**TASK STATEMENT**
Reproduce word for word everything in the data from the line containing "Given: Click the Excel app icon" down to the end of the data.

Text and item location entries:
★ ★ ★ ★ ★

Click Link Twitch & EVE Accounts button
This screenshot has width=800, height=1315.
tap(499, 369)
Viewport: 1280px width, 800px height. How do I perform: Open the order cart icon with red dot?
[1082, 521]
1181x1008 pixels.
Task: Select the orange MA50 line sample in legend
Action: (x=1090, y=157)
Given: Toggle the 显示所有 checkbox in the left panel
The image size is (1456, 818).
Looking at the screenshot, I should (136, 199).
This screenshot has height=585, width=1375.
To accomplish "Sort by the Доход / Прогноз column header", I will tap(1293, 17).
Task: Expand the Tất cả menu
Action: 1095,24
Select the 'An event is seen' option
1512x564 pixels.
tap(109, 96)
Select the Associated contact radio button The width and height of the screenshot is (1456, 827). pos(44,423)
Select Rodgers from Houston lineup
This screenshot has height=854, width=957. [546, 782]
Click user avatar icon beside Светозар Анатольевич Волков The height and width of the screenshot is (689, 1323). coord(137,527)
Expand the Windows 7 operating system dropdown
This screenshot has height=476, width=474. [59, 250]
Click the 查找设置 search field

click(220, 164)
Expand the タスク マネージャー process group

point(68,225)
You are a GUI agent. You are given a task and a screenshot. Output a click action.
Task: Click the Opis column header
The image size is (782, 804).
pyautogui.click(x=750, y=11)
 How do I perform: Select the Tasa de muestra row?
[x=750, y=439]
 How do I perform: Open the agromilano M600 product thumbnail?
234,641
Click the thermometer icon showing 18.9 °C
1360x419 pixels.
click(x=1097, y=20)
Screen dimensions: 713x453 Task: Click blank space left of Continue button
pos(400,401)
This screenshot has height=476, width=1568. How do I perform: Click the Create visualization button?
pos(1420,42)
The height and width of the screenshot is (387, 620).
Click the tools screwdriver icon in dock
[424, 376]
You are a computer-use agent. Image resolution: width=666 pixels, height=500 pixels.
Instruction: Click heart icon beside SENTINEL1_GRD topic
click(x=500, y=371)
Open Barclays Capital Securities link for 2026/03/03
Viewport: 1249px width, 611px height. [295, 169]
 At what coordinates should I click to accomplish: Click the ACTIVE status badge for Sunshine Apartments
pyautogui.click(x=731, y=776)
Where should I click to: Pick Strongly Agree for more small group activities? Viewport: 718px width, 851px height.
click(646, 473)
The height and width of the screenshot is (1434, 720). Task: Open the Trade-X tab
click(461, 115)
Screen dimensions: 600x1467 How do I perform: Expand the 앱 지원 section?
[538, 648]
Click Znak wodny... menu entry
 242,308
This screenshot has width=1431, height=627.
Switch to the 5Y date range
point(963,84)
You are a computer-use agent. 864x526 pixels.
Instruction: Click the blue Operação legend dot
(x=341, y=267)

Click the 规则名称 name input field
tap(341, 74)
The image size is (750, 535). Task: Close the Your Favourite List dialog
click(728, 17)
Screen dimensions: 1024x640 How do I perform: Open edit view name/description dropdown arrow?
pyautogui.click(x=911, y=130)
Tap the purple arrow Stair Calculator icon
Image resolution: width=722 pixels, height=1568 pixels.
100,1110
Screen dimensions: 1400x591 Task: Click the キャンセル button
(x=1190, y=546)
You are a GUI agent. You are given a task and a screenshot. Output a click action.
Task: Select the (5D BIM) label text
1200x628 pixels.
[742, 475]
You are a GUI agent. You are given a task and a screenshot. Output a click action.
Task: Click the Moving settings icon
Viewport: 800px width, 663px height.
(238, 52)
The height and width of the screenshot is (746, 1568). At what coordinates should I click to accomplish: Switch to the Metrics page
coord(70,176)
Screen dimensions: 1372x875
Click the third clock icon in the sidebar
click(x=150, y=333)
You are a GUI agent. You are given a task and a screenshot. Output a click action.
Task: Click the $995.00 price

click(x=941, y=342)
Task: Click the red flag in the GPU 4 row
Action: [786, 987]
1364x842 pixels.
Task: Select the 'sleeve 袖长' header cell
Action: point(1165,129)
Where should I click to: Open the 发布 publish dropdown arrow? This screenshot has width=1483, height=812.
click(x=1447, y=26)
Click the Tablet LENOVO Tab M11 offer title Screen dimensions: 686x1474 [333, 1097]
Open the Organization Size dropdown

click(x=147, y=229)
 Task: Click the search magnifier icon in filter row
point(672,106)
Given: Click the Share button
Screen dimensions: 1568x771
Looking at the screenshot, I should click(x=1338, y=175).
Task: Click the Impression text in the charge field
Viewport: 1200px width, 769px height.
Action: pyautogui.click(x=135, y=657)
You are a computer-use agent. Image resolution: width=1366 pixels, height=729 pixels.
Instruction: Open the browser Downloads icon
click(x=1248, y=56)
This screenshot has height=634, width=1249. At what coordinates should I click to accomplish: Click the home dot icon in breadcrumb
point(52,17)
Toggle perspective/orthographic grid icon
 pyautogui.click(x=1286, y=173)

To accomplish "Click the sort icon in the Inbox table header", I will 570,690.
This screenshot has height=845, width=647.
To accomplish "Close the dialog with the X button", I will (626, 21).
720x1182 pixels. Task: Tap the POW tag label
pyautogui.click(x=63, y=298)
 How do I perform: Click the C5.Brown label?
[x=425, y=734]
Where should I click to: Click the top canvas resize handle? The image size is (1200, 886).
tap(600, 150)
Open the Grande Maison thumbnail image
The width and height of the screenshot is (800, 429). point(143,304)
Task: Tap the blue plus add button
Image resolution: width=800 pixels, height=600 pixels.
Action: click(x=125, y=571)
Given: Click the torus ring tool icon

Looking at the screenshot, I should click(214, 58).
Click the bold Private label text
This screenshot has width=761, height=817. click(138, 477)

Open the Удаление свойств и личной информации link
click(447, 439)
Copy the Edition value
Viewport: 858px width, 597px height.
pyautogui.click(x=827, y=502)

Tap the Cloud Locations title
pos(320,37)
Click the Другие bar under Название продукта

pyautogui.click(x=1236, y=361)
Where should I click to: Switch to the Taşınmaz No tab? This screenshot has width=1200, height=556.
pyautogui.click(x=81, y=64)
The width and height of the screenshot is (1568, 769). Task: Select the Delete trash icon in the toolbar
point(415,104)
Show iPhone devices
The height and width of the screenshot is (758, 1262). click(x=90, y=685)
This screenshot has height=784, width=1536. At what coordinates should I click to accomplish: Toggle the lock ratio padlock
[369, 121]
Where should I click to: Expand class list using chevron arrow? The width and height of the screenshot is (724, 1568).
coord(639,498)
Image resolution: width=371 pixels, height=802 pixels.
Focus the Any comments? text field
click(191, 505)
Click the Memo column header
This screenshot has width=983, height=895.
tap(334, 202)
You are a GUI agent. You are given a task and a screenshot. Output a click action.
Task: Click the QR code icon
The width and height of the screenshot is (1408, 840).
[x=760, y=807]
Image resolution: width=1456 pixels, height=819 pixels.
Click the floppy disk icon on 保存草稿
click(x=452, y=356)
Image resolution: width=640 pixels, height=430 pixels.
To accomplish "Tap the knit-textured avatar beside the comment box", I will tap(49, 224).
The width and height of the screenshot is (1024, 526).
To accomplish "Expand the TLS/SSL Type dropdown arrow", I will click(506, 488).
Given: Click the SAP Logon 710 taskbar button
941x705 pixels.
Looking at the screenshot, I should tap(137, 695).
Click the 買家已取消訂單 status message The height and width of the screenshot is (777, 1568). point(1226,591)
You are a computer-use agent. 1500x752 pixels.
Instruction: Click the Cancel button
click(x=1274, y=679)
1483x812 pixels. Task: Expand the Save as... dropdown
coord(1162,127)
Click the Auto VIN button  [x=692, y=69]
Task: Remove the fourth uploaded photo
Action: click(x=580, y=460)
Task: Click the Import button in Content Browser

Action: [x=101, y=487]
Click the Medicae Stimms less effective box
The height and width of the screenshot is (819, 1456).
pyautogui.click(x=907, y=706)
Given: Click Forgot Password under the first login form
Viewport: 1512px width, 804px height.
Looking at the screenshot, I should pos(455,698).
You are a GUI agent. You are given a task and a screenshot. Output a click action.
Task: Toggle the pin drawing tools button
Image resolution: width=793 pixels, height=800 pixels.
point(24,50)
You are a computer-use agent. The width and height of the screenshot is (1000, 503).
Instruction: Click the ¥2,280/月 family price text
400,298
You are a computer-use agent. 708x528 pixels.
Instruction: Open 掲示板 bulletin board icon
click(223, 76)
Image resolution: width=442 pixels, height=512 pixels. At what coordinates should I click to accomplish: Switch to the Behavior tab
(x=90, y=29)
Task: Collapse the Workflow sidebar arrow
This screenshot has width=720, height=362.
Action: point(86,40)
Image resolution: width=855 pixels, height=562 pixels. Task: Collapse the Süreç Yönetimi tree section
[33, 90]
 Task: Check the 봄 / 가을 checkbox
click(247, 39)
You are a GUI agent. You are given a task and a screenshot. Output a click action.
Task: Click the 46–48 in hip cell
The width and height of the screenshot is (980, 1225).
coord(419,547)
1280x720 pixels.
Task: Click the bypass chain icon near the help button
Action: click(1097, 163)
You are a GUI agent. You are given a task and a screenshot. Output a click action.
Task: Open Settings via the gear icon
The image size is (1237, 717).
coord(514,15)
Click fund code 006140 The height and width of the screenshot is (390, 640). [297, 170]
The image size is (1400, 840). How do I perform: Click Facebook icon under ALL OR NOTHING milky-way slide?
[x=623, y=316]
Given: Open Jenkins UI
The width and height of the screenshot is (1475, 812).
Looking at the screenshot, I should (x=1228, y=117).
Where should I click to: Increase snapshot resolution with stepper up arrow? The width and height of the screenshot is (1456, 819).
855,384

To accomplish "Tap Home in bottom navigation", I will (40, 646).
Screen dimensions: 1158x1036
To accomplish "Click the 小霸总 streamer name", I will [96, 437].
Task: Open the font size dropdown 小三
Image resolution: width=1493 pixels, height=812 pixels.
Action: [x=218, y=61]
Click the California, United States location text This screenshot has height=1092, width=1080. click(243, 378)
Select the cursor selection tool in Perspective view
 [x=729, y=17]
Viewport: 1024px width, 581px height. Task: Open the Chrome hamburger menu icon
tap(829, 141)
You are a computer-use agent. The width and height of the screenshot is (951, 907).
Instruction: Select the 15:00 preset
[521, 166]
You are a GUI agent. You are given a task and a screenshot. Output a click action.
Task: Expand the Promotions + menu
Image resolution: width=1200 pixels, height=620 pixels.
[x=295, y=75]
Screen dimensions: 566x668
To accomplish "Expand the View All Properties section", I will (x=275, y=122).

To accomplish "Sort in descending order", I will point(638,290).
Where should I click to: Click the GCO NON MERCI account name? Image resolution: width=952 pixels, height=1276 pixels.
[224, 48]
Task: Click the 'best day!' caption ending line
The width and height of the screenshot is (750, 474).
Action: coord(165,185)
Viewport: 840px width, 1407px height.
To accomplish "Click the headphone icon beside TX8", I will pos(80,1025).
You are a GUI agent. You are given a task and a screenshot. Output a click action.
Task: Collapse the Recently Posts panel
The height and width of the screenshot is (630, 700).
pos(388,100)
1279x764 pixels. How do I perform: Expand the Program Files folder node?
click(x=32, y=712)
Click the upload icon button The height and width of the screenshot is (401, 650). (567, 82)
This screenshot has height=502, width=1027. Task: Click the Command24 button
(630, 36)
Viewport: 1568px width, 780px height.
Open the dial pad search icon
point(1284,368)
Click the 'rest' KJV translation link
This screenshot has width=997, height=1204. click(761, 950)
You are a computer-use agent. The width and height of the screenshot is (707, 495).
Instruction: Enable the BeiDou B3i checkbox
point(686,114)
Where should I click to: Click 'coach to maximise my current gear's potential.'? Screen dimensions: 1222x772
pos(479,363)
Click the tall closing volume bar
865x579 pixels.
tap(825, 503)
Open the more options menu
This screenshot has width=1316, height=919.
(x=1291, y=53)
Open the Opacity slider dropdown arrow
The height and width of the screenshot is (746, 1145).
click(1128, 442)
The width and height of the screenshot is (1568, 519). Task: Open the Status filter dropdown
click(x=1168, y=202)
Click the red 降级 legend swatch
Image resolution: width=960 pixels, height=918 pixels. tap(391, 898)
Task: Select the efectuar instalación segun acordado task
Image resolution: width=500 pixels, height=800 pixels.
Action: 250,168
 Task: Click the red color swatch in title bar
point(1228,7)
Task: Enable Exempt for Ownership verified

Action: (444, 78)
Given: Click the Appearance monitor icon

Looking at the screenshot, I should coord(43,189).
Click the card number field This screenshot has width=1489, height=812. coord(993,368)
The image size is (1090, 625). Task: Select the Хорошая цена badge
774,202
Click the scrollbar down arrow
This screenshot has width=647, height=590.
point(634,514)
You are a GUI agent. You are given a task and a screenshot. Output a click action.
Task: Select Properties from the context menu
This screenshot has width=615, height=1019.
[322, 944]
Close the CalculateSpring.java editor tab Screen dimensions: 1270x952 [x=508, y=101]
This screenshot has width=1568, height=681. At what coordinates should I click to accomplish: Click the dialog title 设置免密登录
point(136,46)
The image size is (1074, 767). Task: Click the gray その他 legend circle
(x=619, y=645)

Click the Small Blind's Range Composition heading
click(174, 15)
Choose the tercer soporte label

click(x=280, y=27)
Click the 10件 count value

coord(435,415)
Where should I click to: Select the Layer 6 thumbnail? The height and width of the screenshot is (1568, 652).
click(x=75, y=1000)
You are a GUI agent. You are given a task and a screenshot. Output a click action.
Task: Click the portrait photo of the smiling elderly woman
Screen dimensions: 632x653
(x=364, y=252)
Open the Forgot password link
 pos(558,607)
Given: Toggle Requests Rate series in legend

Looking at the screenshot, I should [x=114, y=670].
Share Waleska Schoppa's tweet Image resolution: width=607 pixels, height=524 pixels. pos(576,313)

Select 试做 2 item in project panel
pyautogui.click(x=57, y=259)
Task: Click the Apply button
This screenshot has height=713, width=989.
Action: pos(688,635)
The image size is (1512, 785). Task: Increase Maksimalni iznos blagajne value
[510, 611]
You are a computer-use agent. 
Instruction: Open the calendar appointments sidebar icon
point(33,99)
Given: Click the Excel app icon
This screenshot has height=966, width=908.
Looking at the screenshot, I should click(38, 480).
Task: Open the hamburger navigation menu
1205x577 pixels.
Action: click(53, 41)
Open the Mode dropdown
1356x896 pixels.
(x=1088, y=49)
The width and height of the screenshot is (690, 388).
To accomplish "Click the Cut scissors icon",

★ ★ ★ ★ ★

**COMPLETE RESPONSE**
Given: Click the Excel app icon
This screenshot has height=966, width=908.
Looking at the screenshot, I should click(38, 480).
Task: Open the hamburger navigation menu
1205x577 pixels.
Action: click(53, 41)
Open the Mode dropdown
1356x896 pixels.
(x=1088, y=49)
The width and height of the screenshot is (690, 388).
To accomplish "Click the Cut scissors icon",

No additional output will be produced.